## [Task objective]
Compute the number of lines in the following data that include the word "Open", and output that number alone.

>>>

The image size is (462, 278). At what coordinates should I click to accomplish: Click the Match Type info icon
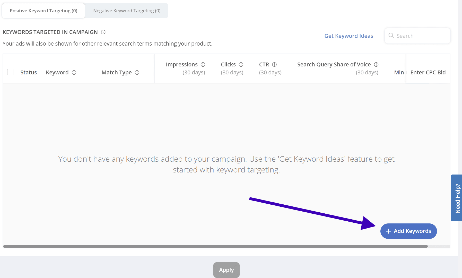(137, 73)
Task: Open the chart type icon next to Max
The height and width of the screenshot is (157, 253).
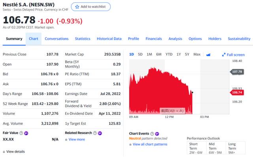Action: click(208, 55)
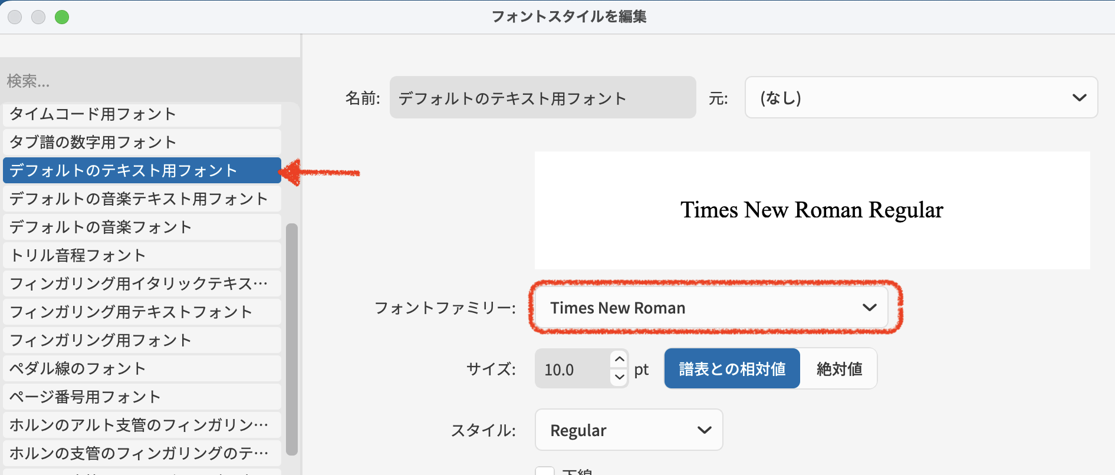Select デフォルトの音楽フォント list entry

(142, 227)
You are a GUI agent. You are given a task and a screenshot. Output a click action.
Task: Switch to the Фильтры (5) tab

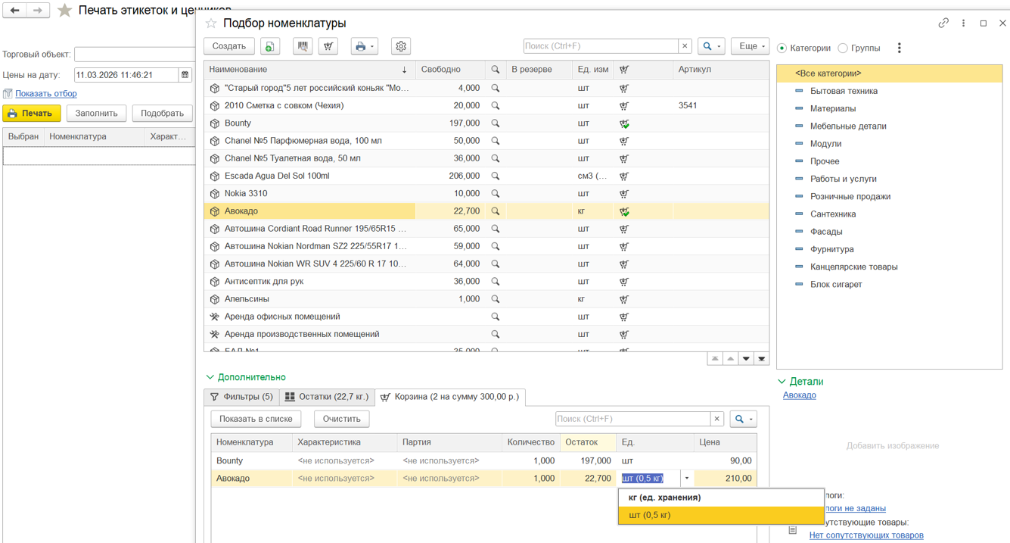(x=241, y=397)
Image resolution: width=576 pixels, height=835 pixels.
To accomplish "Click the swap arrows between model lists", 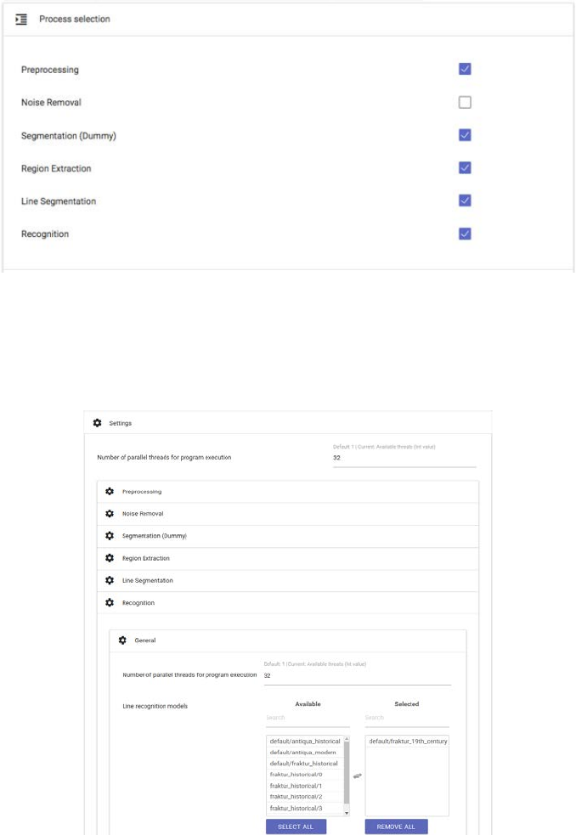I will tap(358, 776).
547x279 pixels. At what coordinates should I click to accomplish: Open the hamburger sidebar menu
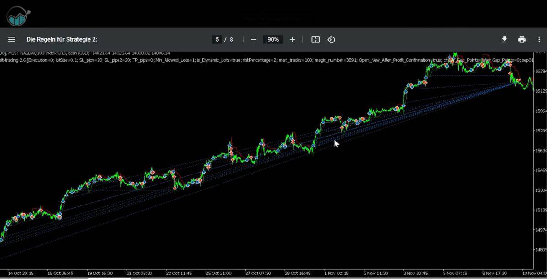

<<<

## [Written answer]
2